Convert the stretch of rows from the line containing "You are a GUI" through the line containing "click(x=526, y=39)" into a JSON list of strings, one per line, with blank lines dropped and the pictures left out.

ENTRIES SUPPLIED:
%%

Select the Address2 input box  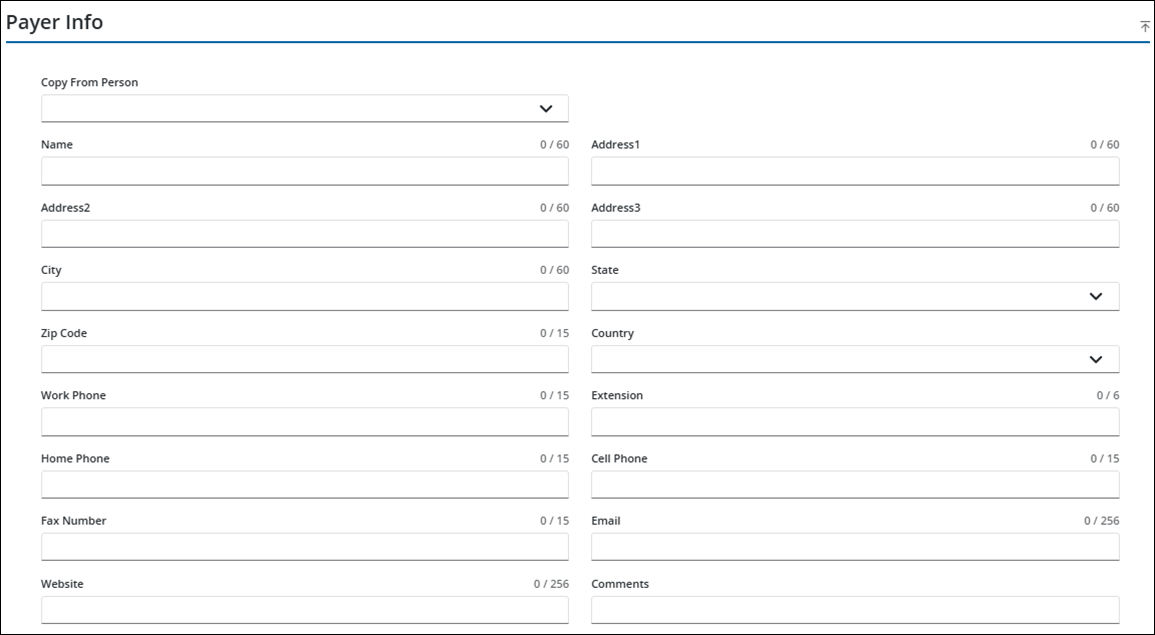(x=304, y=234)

%%
%%

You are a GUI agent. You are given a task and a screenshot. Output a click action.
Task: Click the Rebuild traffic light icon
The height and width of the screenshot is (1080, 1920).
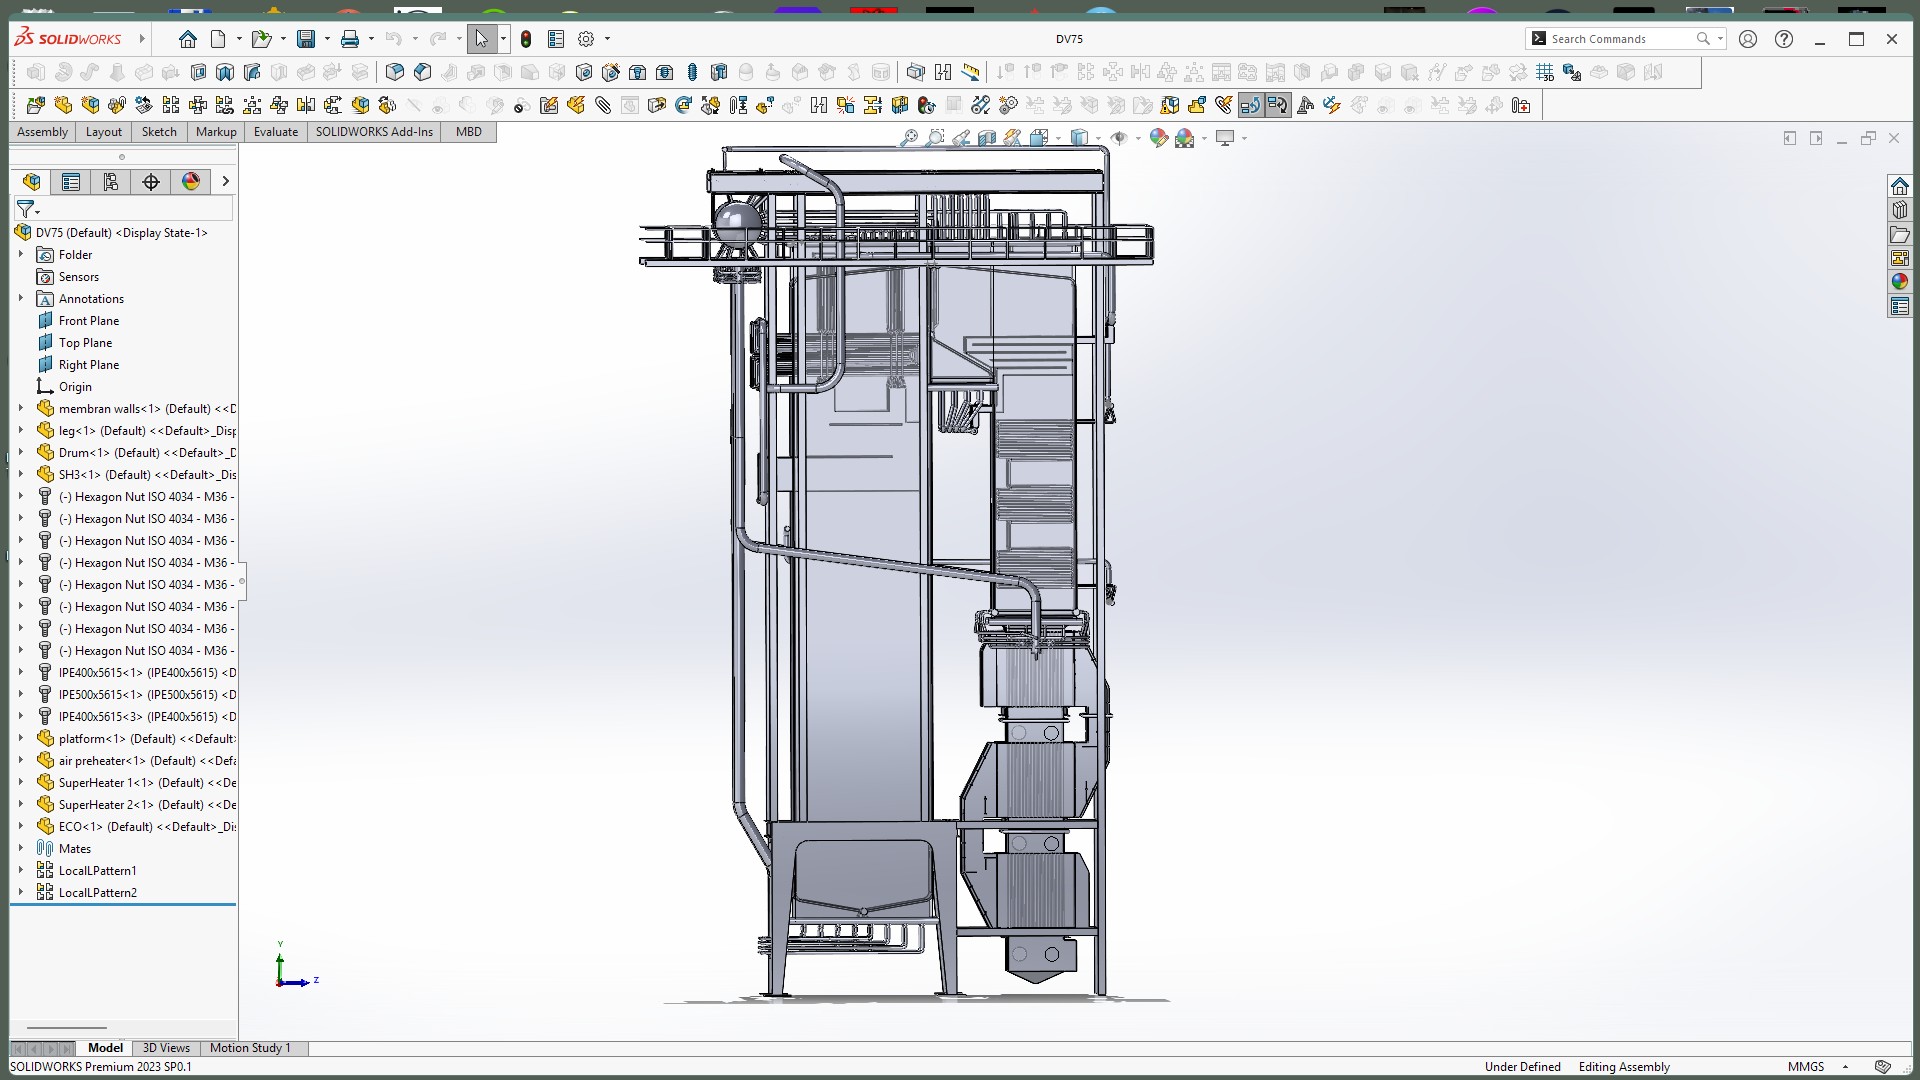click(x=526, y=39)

%%

EXERCISE OUTPUT:
[
  "You are a GUI agent. You are given a task and a screenshot. Output a click action.",
  "Task: Click the Rebuild traffic light icon",
  "The height and width of the screenshot is (1080, 1920).",
  "click(x=526, y=39)"
]